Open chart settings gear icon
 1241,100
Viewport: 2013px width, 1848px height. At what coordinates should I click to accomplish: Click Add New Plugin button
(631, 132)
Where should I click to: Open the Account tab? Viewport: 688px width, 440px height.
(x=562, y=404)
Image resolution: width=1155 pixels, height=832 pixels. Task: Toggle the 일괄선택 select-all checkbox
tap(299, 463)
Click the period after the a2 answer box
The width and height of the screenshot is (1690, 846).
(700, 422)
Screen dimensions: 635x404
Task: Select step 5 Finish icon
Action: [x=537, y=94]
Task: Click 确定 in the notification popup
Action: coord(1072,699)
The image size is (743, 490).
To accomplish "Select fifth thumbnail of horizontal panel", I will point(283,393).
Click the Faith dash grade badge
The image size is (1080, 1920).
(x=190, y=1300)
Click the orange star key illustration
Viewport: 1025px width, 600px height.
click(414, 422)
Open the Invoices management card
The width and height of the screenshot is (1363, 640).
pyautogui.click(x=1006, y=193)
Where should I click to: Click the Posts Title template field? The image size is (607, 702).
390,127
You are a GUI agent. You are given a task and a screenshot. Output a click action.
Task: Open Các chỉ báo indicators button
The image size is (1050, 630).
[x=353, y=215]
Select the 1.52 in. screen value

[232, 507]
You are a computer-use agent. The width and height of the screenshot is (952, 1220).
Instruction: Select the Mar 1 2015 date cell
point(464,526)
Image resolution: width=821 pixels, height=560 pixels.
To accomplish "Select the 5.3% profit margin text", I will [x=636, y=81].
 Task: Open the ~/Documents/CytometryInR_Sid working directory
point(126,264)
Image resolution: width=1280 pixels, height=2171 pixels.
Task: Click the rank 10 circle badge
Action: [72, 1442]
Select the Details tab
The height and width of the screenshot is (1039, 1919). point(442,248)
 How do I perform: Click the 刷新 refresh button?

→ PROBLEM
Look for the line with "Image resolution: width=821" in the records above. Repeat it and each line after it exactly.

→ SOLVED EXERCISE
Image resolution: width=821 pixels, height=560 pixels.
To accomplish "Select the 5.3% profit margin text", I will [x=636, y=81].
 Task: Open the ~/Documents/CytometryInR_Sid working directory
point(126,264)
Image resolution: width=1280 pixels, height=2171 pixels.
Task: Click the rank 10 circle badge
Action: [72, 1442]
Select the Details tab
The height and width of the screenshot is (1039, 1919). point(442,248)
 How do I perform: Click the 刷新 refresh button?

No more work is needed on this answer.